■ What to work on: Copy exactly the lines of the data below, beginning with the line with "Task: Click Минай's green В win badge" and ending with the line with "You are a computer-use". Pictures are to be omitted.

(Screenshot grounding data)
####################

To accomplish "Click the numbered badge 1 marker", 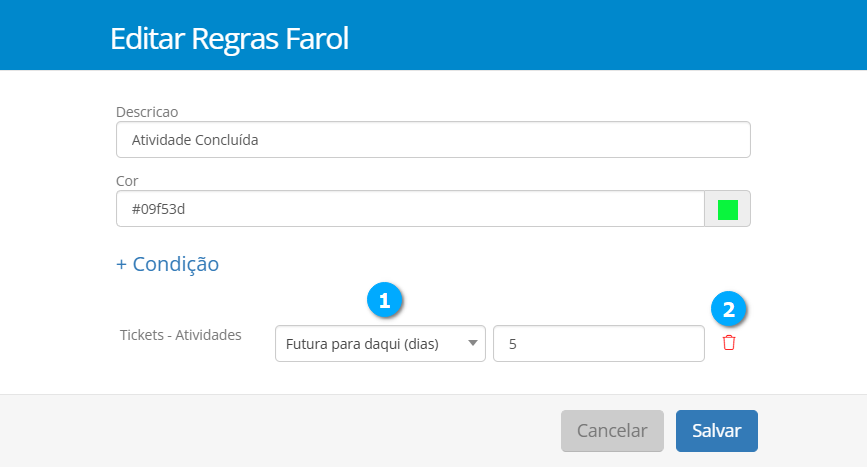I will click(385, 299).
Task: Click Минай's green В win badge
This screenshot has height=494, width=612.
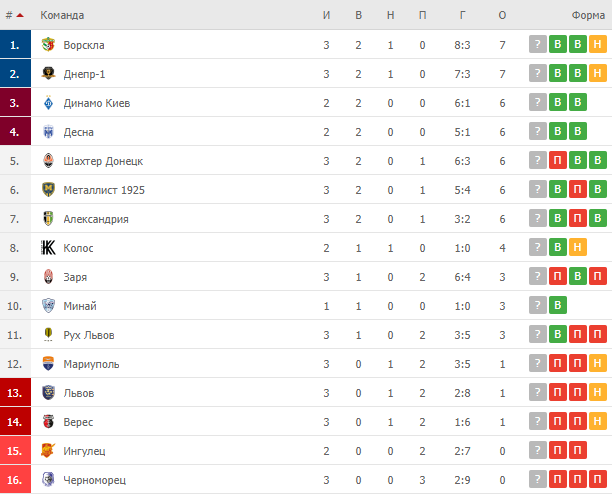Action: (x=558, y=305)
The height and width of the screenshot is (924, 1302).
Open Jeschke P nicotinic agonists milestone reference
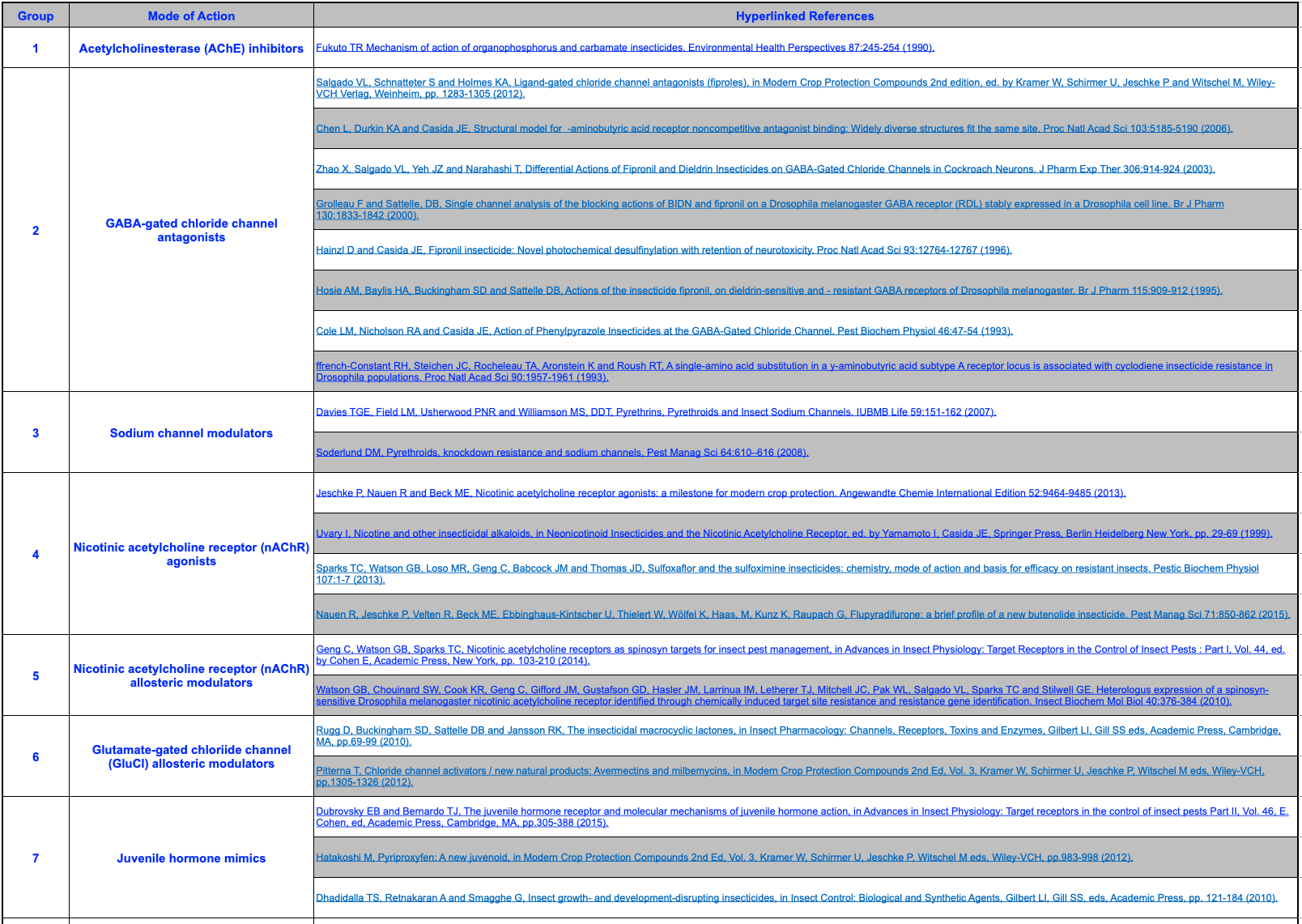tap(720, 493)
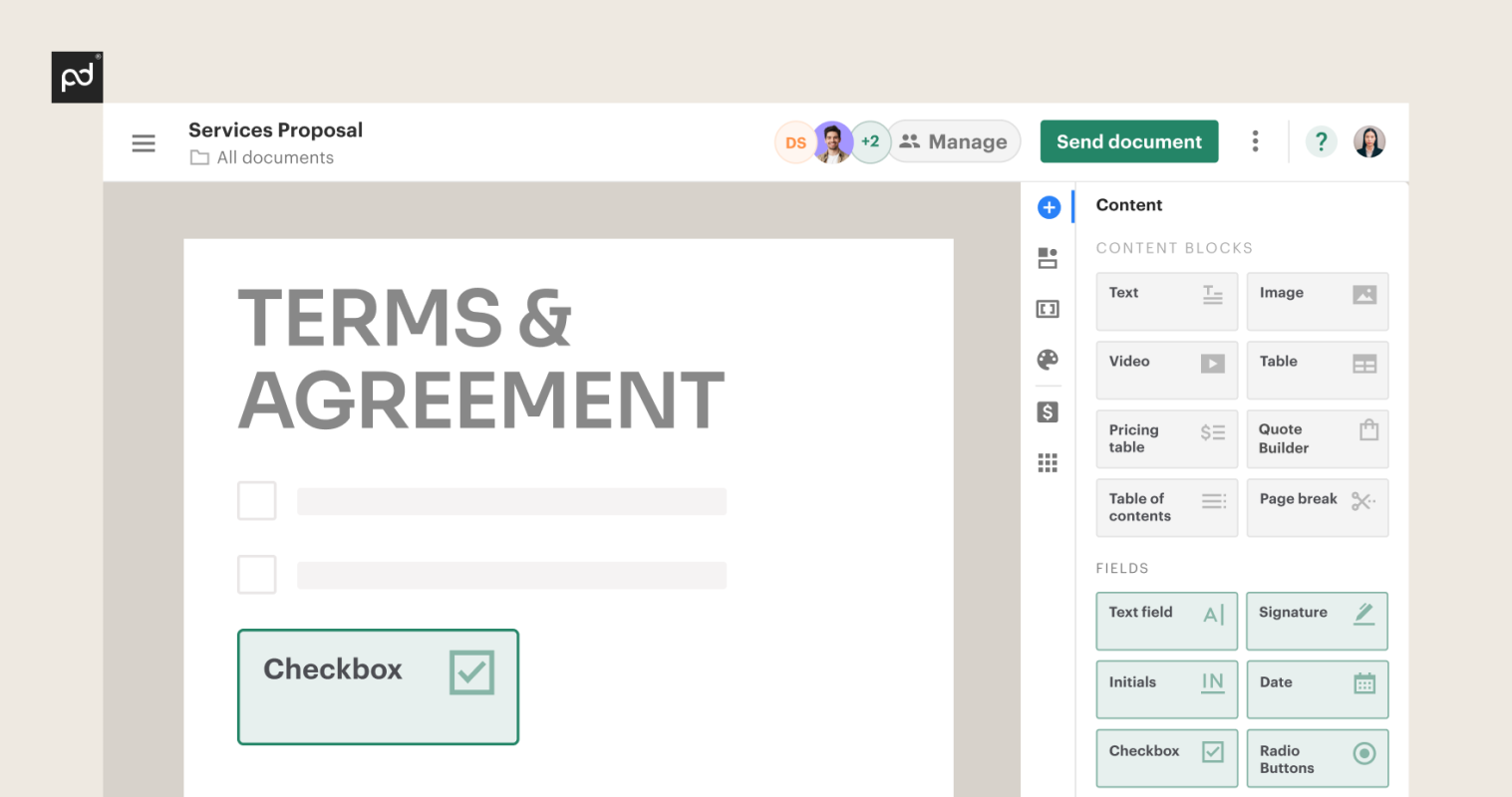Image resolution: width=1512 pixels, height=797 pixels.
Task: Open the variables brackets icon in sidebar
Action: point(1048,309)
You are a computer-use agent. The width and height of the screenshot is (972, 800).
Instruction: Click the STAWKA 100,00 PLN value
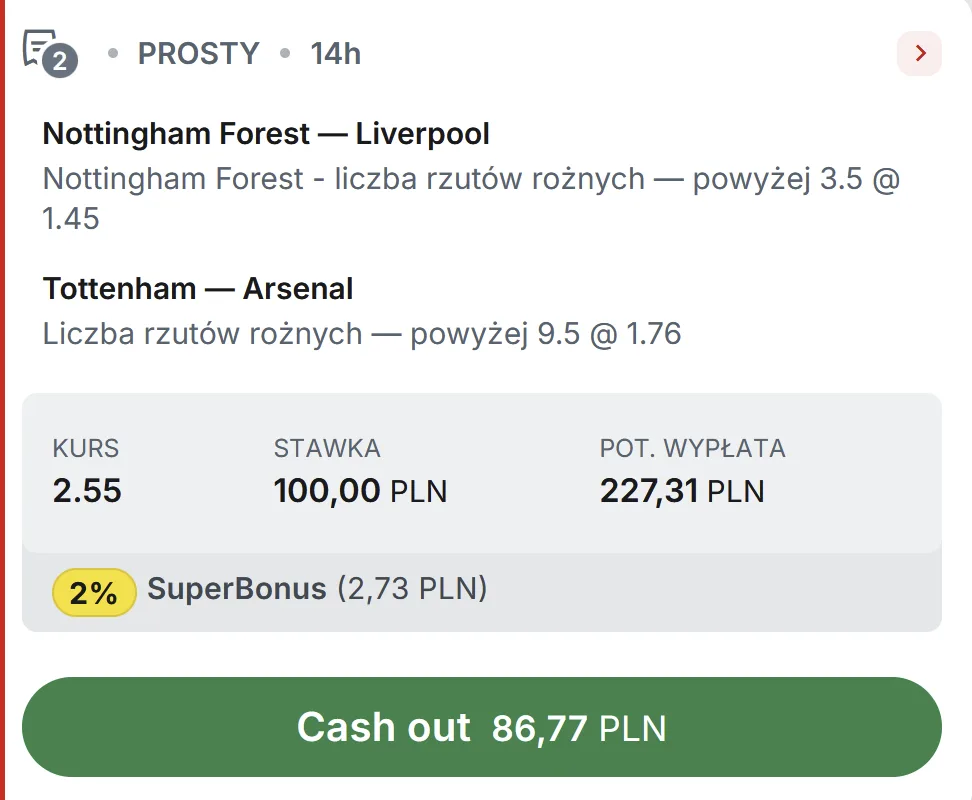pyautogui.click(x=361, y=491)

####################

■ Answer box:
Task: Click Минай's green В win badge
This screenshot has height=494, width=612.
Action: (x=558, y=305)
The height and width of the screenshot is (924, 1302).
Open Jeschke P nicotinic agonists milestone reference
tap(720, 493)
Image resolution: width=1512 pixels, height=797 pixels.
Task: Open the variables brackets icon in sidebar
Action: point(1048,309)
You are a computer-use agent. The width and height of the screenshot is (972, 800).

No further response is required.